Moreau (de la Meurthe), quien, a su vez, era notable porque había sido apodado "de la Meurthe"
para distinguirlo de M. Moreau (de la Seine). El primer asistente, M. Grander, había sido
presidente de la Cámara en París. He leído su panegírico: "Se sabe que no posee ninguna
individualidad ni opinión propia". El segundo asistente, M. Quinault, un liberal, diputado,
funcionario público, procurador general, conservador, aprendió y obediente, había llegado a la
Cámara Criminal de la Corte de Casación haciendo una escalera de cada una de estas
características, donde era conocido como uno de los miembros más severos. El 1848 había
sacudido su noción de derechos; había renunciado después del 24 de febrero; no renunció
después del 2 de diciembre. M. Hardon, quien presidió el Alto Tribunal, era un ex presidente de
Asuntos, un hombre religioso, un rígido jansenista, conocido entre sus colegas como un
"magistrado escrupuloso", que vivía en Port Royal, un lector diligente de Nicolle, perteneciente a
la raza de los antiguos parlamentarios del Marais, que solían ir al Palacio de Justicia montados en
un mulo; el mulo ahora había pasado de moda y quien visitara al Presidente Hardon no
encontraría más terquedad en su establo que en su conciencia. La mañana del 2 de diciembre, a
las nueve en punto, dos hombres subieron las escaleras de la casa de M. Hardon, No. 10, Rue de
Condé, y se encontraron juntos en su puerta. Uno era M. Patiala; el otro, uno de los miembros
más destacados de la barra de la Corte de Casación, era el ex Constituyente Martin (de
Estrasburgo).
M. Patiala se había puesto a disposición de M. Hardon. Mientras leía los carteles del golpe de
estado, el primer pensamiento de Martin (de Estrasburgo) fue para el Alto Tribunal. M. Hardon
llevó a M. Patiala a una habitación contigua a su estudio y recibió a Martin (de Estrasburgo)

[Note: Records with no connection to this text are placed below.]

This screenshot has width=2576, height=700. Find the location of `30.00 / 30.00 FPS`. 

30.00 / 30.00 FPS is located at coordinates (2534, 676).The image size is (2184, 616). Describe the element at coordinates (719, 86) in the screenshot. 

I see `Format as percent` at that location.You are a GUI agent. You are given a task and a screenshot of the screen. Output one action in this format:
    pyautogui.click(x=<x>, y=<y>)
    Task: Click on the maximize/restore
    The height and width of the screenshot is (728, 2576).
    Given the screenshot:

como a un hombre al que no deseaba hablar delante de testigos. Al ser formalmente solicitado
por Martin (de Estrasburgo) para convocar al Alto Tribunal, le rogó que lo dejara solo, declaró
que el Alto Tribunal "haría su deber", pero que primero debía "consultar con sus colegas",
concluyendo con esta expresión: "Se hará hoy o mañana". "¿Hoy o mañana?", exclamó Martin
(de Estrasburgo); "Señor Presidente, la seguridad de la República, la seguridad del país, tal vez,
depende de lo que el Alto Tribunal haga o no haga. Tu responsabilidad es grande; tenlo en
cuenta. El Alto Tribunal de Justicia no hace su deber hoy o mañana; lo hace enseguida, en el
momento, sin perder un minuto, sin dudar un instante". Martin (de Estrasburgo) tenía razón; la
justicia siempre pertenece al Hoy. Martin (de Estrasburgo) añadió: "Si necesitas a alguien para
trabajo activo, estoy a tu servicio". M. Hardon rechazó la oferta, declaró que no perdería un
momento, y rogó a Martin (de Estrasburgo) que lo dejara "consultar" con su colega, M. Patiala.
Convocó al Alto Tribunal para las once en punto, y quedó establecido que la reunión tendría
lugar en el Salón de la Biblioteca. Los jueces fueron puntuales. A las once y cuarto, estaban
todos reunidos.
M. Patiala llegó el último. Se sentaron al final de la gran mesa verde.